→ **Supplied data**
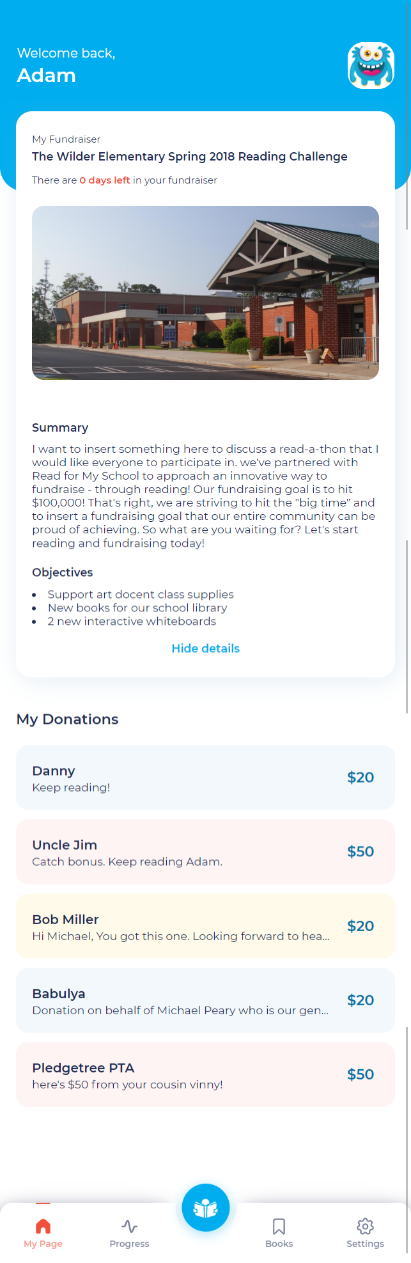The height and width of the screenshot is (1263, 411).
Task: Click the My Donations heading
Action: (67, 719)
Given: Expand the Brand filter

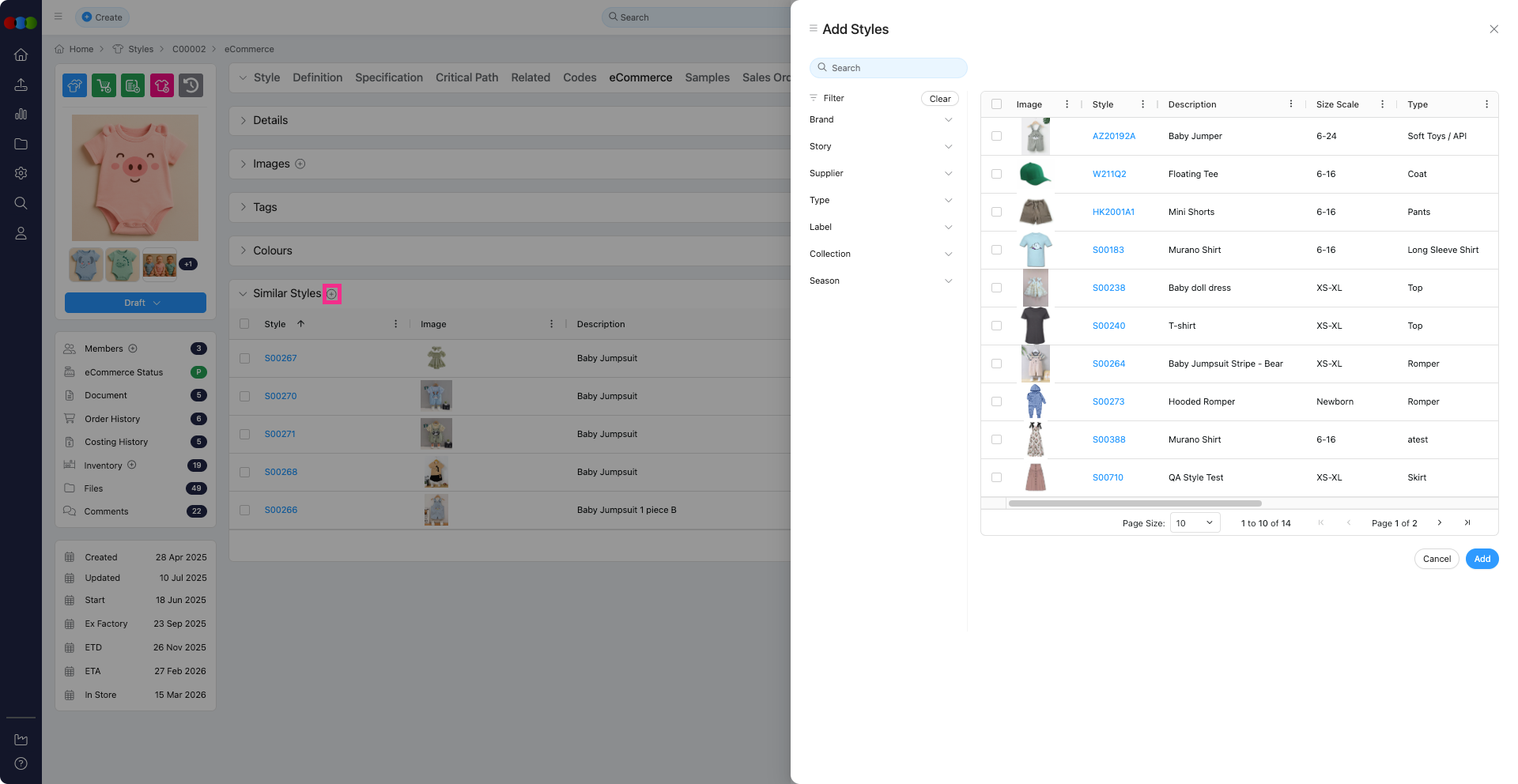Looking at the screenshot, I should point(948,120).
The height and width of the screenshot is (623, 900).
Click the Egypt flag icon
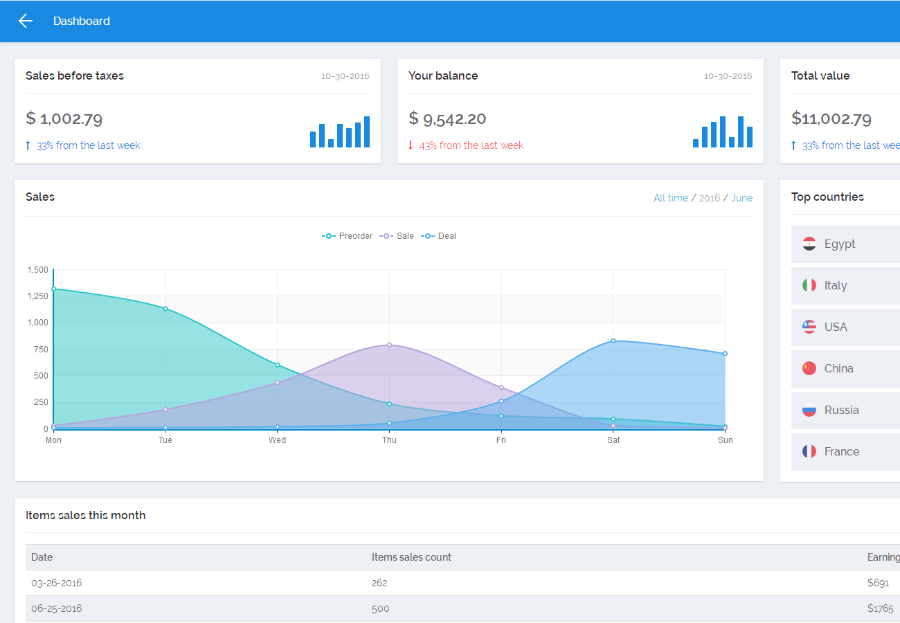(x=809, y=244)
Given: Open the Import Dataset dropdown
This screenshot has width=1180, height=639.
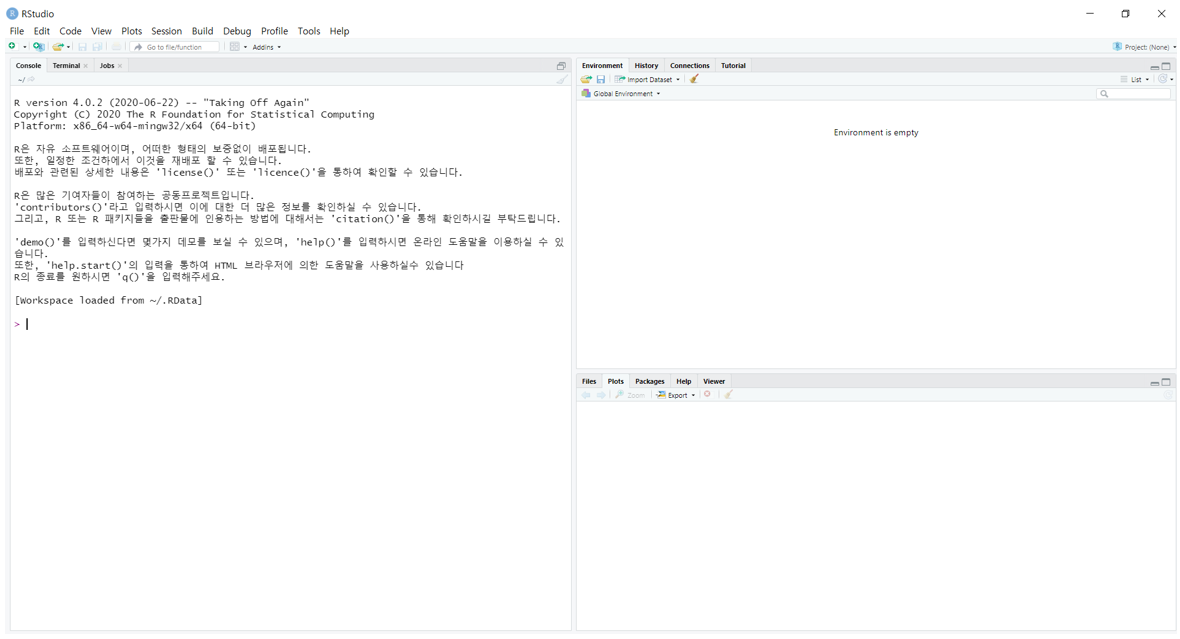Looking at the screenshot, I should pyautogui.click(x=645, y=79).
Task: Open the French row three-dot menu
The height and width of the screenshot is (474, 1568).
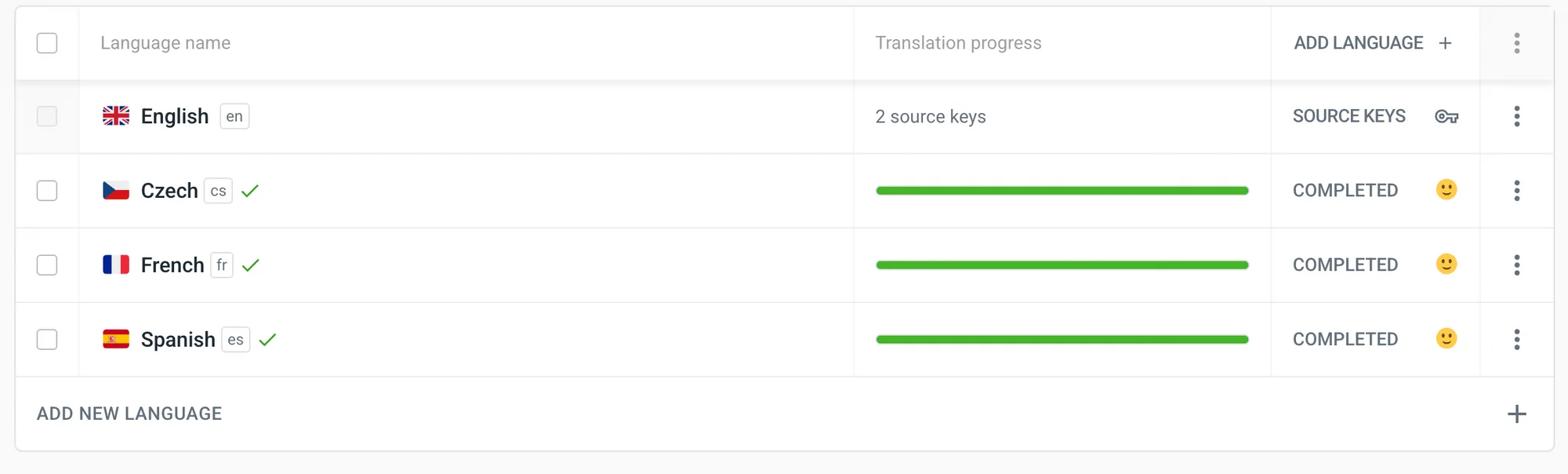Action: tap(1516, 265)
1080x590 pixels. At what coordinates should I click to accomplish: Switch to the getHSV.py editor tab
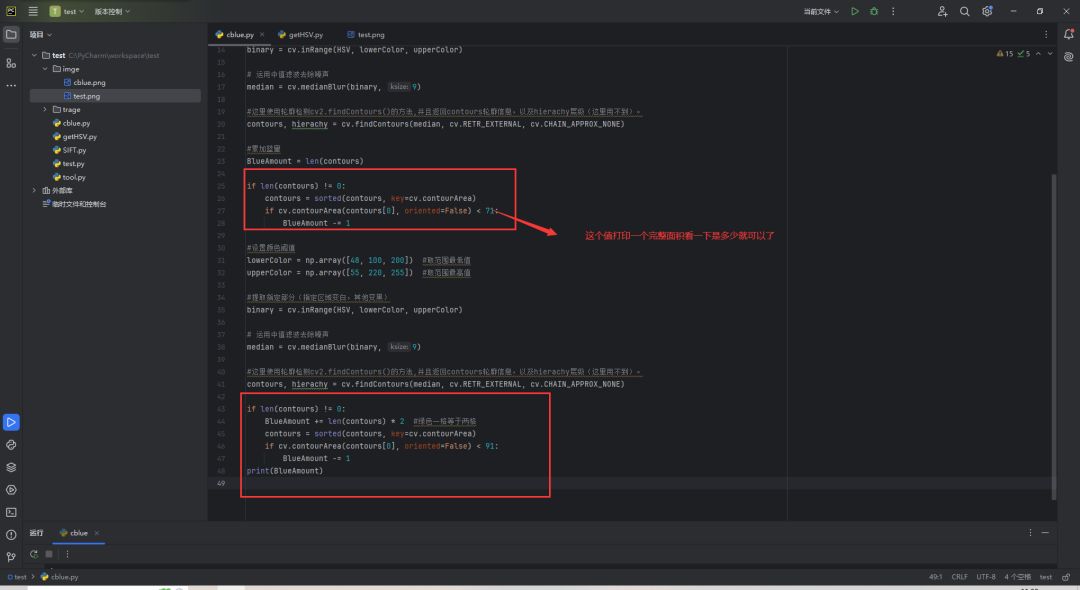tap(305, 34)
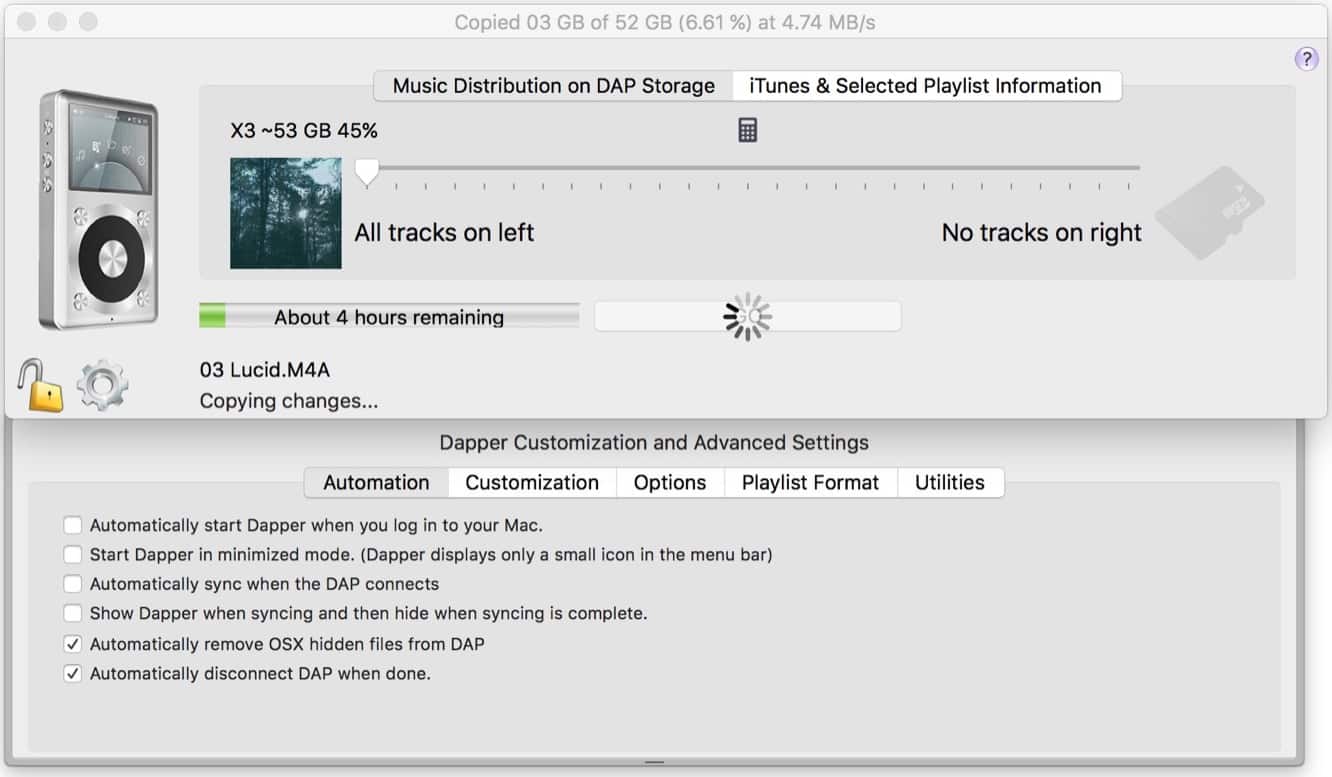Switch to the Playlist Format tab
The image size is (1332, 777).
point(810,483)
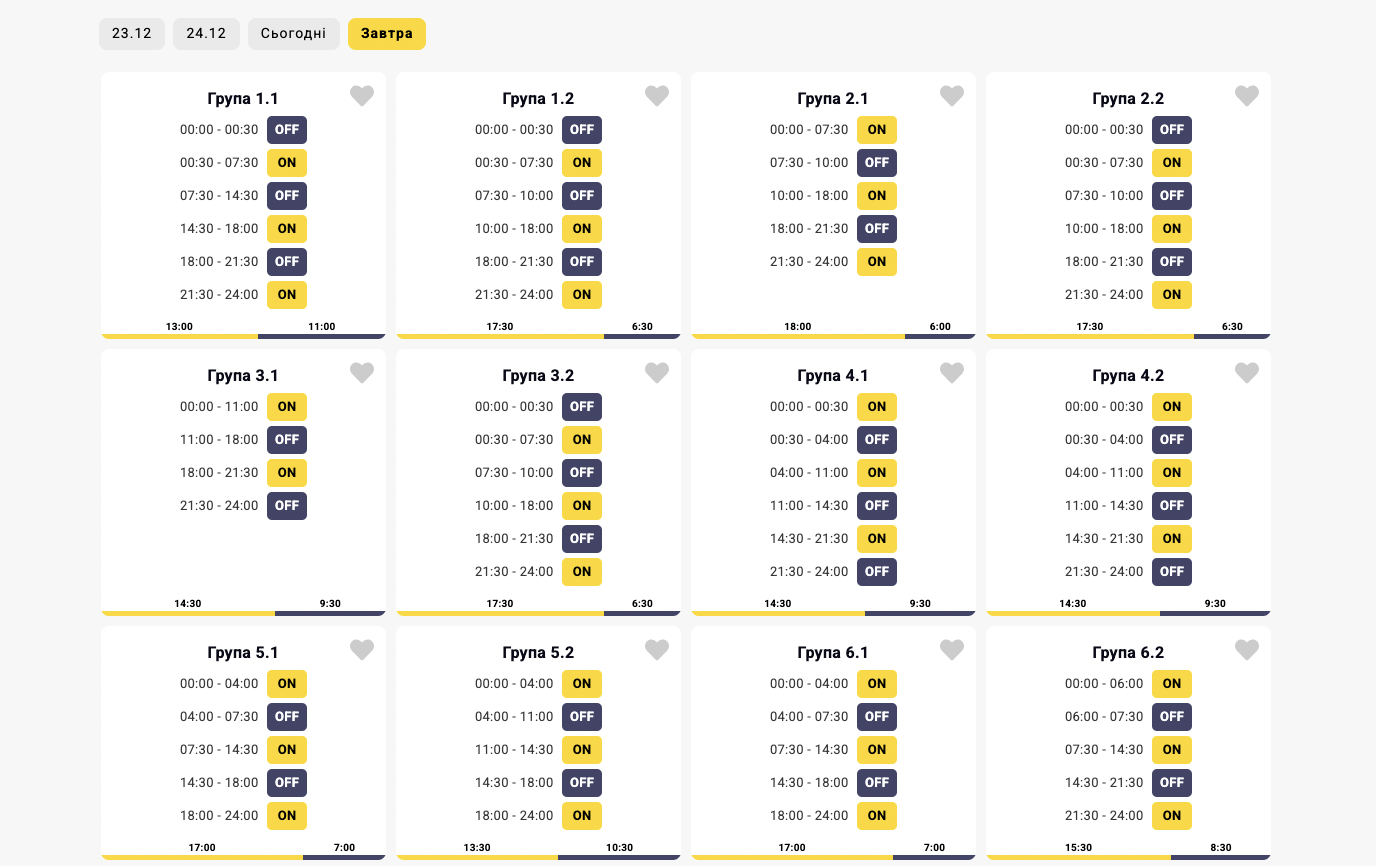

→ **Your task**
Could you repeat, exactly and with nothing else, the lines from the one containing "Given: Expand the Brand filter" through the last line of the records above, leaving out the pictures?

→ **Task answer**
Given: Expand the Brand filter

Looking at the screenshot, I should point(948,120).
The height and width of the screenshot is (623, 900).
Click the Egypt flag icon
(x=809, y=244)
Given: Open the Import Dataset dropdown
This screenshot has width=1180, height=639.
Looking at the screenshot, I should pyautogui.click(x=645, y=79).
Task: Open the French row three-dot menu
The height and width of the screenshot is (474, 1568).
Action: tap(1516, 265)
1080x590 pixels. At what coordinates should I click to accomplish: Switch to the getHSV.py editor tab
tap(305, 34)
Switch to the Playlist Format tab
The image size is (1332, 777).
point(810,483)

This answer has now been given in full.